STATED TASK: Pick up the discussion about how job seekers present data skills on resumes and in interviews, continuing it after its last sentence.

DOCUMENT SECTION:

::::

When I interview people who have your type of background, I tend to get confused by what exactly it is the person wants to do (Analyze Data? Build an Analytics Pipeline/Architecture? Write Software/Services? Be an Analytics IT person?). Sometimes they have to talk about all the "cool" stuff they've done and lose focus on what they bring to the role. I also become skeptical because it's really easy nowadays to follow a few tutorials on 50 different things and then boast about how you did it all yourself.

Even reading your comment, you don't sound like somebody who wants to analyze data.

As far as being a generalist, I definitely agree that it's good to have somebody with skills in ETL, analyzing data, and maybe building a software service. But what happens is that all those things happen at different speeds and then people get crushed. You're asked to investigate some data quickly over 3 days, but suddenly the software service you built is having issues and you need 2 weeks to dig in and fix it, and also your ETL job is overloading the server you need to fix it yesterday but you need help from a somebody else to figure it out. Oh, and that Metabase thing you installed is broken and the VP was using it and has a big demo tomorrow.



> I tend to get confused by what exactly it is the person wants to do (Analyze Data? Build an Analytics Pipeline/Architecture? Write Software/Services?

But this is the crux of the job-seeker's dilemma. If he/she is specific about their interests when speaking to an interviewer, they might get a response like "well, we're really looking for someone whose operational focus is [something else]".

And if they're not super-specific (I doubt anyone does data analysis exclusively without any other involvement in the project), but instead attempt to give examples where they had demonstrable impact working across a number of domains, you might hear a response like this:

> Even reading your comment, you don't sound like somebody who wants to analyze data.


I don't think a person has to be super specific or say "I am interested in X and Y." What they do need is consistency in a resume so the reviewer/interviewer can evaluate what their primary and secondary focus areas are. Sometimes you have to leave stuff out. For example, Data Scientists typically don't deploy and maintain a Data Science stack unless it's a really small company. And a Data Science Infrastructure person at a bigger company probably isn't analyzing data unless they are just playing around to validate their stack.

But if you have a resume (or say this during an interview) that gives equal weight to the data analysis and the stack deployment, it's just confusing to the person reading it. Especially in Data Science, which already confusing from a skillset perspective. Lots of resumes look like the applicants just thought 10 things with minimal overlap were cool and decided to put them on their resume.

::::

[Source records]
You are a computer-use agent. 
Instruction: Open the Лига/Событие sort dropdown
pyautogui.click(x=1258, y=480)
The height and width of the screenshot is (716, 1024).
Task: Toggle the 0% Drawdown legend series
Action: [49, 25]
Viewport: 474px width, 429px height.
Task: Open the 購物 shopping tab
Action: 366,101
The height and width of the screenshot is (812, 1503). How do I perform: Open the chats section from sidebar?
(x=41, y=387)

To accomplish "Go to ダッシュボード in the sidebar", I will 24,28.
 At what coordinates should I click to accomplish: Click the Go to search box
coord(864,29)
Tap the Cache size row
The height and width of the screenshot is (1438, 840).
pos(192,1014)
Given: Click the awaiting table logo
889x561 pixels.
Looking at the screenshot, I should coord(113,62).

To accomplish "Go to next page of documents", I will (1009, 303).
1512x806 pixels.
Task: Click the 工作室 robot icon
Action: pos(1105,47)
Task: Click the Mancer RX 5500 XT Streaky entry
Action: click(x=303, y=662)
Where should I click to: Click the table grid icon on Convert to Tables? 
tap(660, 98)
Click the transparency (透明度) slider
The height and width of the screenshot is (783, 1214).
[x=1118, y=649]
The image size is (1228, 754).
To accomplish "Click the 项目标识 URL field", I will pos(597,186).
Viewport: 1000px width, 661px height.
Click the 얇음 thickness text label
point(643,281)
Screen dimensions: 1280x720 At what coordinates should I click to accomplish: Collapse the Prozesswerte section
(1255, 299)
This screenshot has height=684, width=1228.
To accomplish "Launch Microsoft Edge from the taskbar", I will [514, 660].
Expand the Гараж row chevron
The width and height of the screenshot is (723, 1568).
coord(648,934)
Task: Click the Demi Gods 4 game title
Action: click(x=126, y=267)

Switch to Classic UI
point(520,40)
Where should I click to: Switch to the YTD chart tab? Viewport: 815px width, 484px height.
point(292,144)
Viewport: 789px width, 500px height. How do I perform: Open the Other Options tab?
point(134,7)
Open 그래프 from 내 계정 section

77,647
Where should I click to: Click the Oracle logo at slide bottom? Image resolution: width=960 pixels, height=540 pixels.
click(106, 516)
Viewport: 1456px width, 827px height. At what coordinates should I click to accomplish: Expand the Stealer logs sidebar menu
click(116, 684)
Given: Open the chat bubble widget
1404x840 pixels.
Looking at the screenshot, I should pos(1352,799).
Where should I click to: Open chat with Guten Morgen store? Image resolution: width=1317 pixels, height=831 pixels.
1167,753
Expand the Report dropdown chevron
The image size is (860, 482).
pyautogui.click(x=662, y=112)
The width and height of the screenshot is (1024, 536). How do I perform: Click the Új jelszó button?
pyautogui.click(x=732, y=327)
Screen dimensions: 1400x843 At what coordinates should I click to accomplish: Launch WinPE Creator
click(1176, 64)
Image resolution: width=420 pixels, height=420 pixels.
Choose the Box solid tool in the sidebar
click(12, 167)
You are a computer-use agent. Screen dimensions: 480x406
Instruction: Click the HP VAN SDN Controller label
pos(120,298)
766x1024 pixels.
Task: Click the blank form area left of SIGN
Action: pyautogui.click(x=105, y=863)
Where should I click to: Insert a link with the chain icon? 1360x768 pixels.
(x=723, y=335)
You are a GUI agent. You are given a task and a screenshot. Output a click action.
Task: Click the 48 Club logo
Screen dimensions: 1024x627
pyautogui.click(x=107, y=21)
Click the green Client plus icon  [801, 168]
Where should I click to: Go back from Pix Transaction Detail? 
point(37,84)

::::

WRITTEN ANSWER:
Even if you did work at a 5 person startup and had the unoffical title of "Data Scientist, Data Engineer, Data DevOps, DB Admin, and Chief Data Officer" I'd recommend you downplay some of those based on the jobs you are applying for. Figure out what is essential and what is +1


>what exactly it is the person wants to do (Analyze Data? Build an Analytics Pipeline/Architecture? Write Software/Services? Be an Analytics IT person?).

But you realize that the vast majority of businesses in North America need someone to solve all of those problems. They aren't going to hire and cna't afford an experienced data team of specialists.

This is the point of the article. Getting the 80% is far more valuable than having some PhD optimizing the hell out of features. Silicon Valley tends to overthink things.


>But you realize that the vast majority of businesses in North America need someone to solve all of those problems. They aren't going to hire and cna't afford an experienced data team of specialists.

The vast majority of business don't need Data Scientists. They need a BI person with SQL skills and some of the skills of a Database Admin. What most companies really need is a good set of Dashboards and clean data to feed it. This enables the business people to get the information/visibility they need an make decisions.

Also, most businesses should not be building analytic services and deploying them - they should be paying for a good product with a cloud or easy on-prem install and getting support from the company that sells the product. A few licenses of a good BI product are a lot cheaper than a Data Scientist.


I don't see this as a bad thing - it's a lifecycle thing. I absolutely would want someone like the GP to start my data team from day one - there is a lot to build and much to hang together.

When I am up and running I don't want yet another generalist - or rather I will happily take one, I just will put them in a box making pins.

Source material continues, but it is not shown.